Cheris pressed her head against Jedao’s in a parody of affection so that he could hear her murmurs through the vibrations in the helmet. “You remember the map?”
He nodded.
“If you’re moth-derived”—she remembered how he’d launched himself at the Shuos personnel carrier—“can you carry me to the base?”
Another nod.
“The factoring device,” she said.
He backed away from her so she could retrieve it. Miracle of miracles, it was intact; it had not been sucked out of the wound in the needlemoth. Without the factoring device, none of this mattered. “We need to protect this—”
Inspired, Cheris emptied out the first aid kit, stuffed the device inside, and sprayed the container with skinseal for good measure. Would that offer enough protection, though?
Jedao held his hand out. She gave it to him. He bit his lip, then shoved the device into the hole in his chest, causing fresh blood to ooze out. Cheris had seen a lot of revolting things in the past four hundred years, but this was new. He grinned sardonically at her, his eyes bloodshot and his jaw taut with suppressed pain.
She pressed her helmet to his head again. “Through the membrane,” she said, indicating an area where the sealant was not as thick. 1491625 certainly had no need for atmospheric pressure, or oxygen.
They didn’t have time for a more elaborate plan, or a better one. But she remembered the old Kel truism: better a mediocre plan now than a perfect one too late. Jedao gestured sharply: Wait. He dug webcord out of its place in the toolkit, good for him for memorizing its location, and pocketed the utility knife as well.
Cheris stood immobile while he webbed her to his torso. He wrapped his arms around her, holding her tightly in an embrace that made her shudder, more due to distaste than physical discomfort. His hands trembled, stilled. Pain, he signed to her.
At first she didn’t understand. Had he gotten so injured that his abilities were compromised? Then it came to her: he was warning her that she was about to be hurt.
Scarcely had she indicated her understanding when the pain, as promised, hit her. Jedao had curled himself around her like a possessive lover. Love had nothing to do with it. He was shielding her, as he had earlier; and through the hell-bloom of the pain, the sudden sharding impact as they flew through the foam and membrane patch, Cheris had a moment to recognize that the cushioning of his body had saved her from death or serious harm.
Then all thought fled as he accelerated, and she blacked out.

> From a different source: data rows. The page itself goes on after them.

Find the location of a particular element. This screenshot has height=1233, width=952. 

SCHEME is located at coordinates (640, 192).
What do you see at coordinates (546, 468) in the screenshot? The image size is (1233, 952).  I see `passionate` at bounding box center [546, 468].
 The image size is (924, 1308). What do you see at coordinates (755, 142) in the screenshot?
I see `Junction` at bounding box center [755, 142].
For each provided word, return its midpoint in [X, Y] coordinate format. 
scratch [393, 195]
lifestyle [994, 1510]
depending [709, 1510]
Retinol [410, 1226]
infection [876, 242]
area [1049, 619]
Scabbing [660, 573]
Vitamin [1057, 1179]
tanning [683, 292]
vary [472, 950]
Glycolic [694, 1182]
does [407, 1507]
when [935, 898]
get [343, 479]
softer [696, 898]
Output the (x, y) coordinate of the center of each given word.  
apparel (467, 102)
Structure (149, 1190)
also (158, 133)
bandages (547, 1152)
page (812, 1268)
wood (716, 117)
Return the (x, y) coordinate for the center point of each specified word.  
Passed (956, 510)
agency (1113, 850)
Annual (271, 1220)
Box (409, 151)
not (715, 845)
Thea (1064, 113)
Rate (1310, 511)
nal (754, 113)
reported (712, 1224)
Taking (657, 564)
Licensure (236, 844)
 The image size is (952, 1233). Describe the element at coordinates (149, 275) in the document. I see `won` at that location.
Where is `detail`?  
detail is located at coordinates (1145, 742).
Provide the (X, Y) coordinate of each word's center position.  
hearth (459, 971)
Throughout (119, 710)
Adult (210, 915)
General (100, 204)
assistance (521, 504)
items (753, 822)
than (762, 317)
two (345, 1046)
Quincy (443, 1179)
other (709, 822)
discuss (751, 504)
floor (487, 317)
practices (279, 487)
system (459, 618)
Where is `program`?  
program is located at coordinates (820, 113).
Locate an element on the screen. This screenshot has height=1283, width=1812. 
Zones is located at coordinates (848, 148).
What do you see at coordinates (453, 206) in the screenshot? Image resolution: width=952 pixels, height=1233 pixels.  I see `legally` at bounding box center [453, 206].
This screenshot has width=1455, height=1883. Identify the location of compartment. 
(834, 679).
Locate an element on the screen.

YOU CAN’T DIE yet, Jedao thought at Cheris as he dragged himself, and her, toward the maw of Kujen’s base. I need Jedao One’s memories. Don’t die.
Cheris had given him a dossier of the base’s particulars two days ago and told him to read it. Otherwise he wouldn’t have stood a chance. The combination of sudden passage through vacuum and bursting through a ship had robbed Jedao of vision. At least he had the othersense to guide him. The ground shook intermittently, indicating explosions or projectile impacts. He crouched small, made himself an insectine scurrying creature dashing across the plain with the ancient pit-marks of pattering micrometeorites. Only the suspicious smoothed areas in the dust told him that the moon had known visitors or inhabitants, servitors if no one else.